Law Professors
Law prof fired for online comments after Charlie Kirk’s death that led to ‘torrent of complaints’

Conservative political activist Charlie Kirk is seen at the Utah Valley University, where he was shot and killed Sept. 10. (Photo by Trent Nelson/The Salt Lake Tribune/Getty Images)
A law professor who called conservative political activist Charlie Kirk “an evil man” on Facebook after his shooting death has been fired from her position at the University of Arkansas at Little Rock’s William H. Bowen School of Law.
Assistant clinical education professor Felicia Branch was fired in an Oct. 13 dismissal letter from Christina S. Drale, the chancellor at the University of Arkansas. The letter, posted online, said Branch’s social media posts were “disruptive to the operation and effectiveness” of the law school, the university and the Low-Income Taxpayer Clinic that she directed.
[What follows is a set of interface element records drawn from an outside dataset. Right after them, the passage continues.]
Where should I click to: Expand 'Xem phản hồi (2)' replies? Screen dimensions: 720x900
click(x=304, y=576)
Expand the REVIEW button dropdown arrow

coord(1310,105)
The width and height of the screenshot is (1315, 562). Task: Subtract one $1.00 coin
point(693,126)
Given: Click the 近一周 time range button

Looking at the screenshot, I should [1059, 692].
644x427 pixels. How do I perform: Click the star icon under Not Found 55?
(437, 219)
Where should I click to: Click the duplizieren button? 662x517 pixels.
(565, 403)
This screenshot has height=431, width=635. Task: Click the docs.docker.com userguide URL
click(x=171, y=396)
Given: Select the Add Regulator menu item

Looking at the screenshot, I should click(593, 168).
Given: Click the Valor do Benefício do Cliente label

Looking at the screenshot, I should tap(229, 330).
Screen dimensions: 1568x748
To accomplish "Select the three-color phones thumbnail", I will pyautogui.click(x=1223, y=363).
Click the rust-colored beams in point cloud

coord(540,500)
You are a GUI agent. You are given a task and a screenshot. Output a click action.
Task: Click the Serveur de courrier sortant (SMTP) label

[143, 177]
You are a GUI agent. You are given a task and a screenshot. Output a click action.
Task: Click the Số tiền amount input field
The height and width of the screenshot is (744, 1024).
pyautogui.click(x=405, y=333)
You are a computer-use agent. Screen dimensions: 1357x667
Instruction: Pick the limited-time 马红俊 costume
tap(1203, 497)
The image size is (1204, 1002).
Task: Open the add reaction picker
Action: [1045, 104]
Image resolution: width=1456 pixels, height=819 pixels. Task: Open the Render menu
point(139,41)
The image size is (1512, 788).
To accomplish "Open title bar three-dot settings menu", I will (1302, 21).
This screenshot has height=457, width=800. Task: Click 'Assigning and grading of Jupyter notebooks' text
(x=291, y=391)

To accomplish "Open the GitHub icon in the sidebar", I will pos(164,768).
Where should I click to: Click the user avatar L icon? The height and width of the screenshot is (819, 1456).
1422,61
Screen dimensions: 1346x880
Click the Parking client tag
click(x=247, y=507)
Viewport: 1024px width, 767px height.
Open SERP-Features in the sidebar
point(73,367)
Reuters, THV 11, the Arkansas Times and KATV covered the firing of Branch, who began working at the law school in July.
Drale fired Branch despite a recommendation by the University of Arkansas at Little Rock’s faculty appeals council that the professor should receive only a warning and stay on the job.
“I cannot see a pathway where you could remain in your position at the Bowen Law School without compromising the trust and confidence of your students and colleagues,” Drale wrote.
Branch appealed to the faculty appeals council after Colin Crawford, the law school’s dean, informed her in a Sept. 24 letter that he was firing her for cause.
Branch had been suspended with pay during an investigation of her online comments.
According to Crawford’s letter, the investigation involved a review of Branch’s posts that “celebrated the death of Charlie Kirk, equated people mourning his death to members of the Ku Klux Klan burning crosses, stated that you hoped Mr. Kirk was ‘restless in hell,’ and used a vulgar acronym to imply that Mr. Kirk had ‘f- – -ed around and found out’ by being shot—a crime that, according to you, made the world ‘a little more balanced.’”
In one of her Facebook posts, Branch wrote: “I will not pull back from celebrating that an evil man died by the method he chose to embrace. Don’t tell people who have been targeted by someone like him how to feel, how not to post, how not to celebrate that he can no longer inflict his brand of evil.”
Branch went on to refer to Kirk’s earlier statements defending gun rights. Kirk said at a 2023 event he thought that it was worth it “to have a cost of, unfortunately, some gun deaths every single year, so that we can have the Second Amendment to protect our other God-given rights.”
She also posted a meme showing Ku Klux Klan members at a cross burning with a caption reading “People mourning Charlie Kirk.”
Crawford’s letter said Branch’s posts led to “a torrent of complaints” from students, parents, alumni and elected officials.
According to Drale, Branch apparently argued that she was speaking as a private citizen in her Facebook posts, and there was no disruption because online direct responses to her posts were relatively low. Drale rejected both arguments, saying the impact of speech “is not logically confined to one channel of feedback,” and faculty members should be aware of how their speech outside the classroom affects public perception.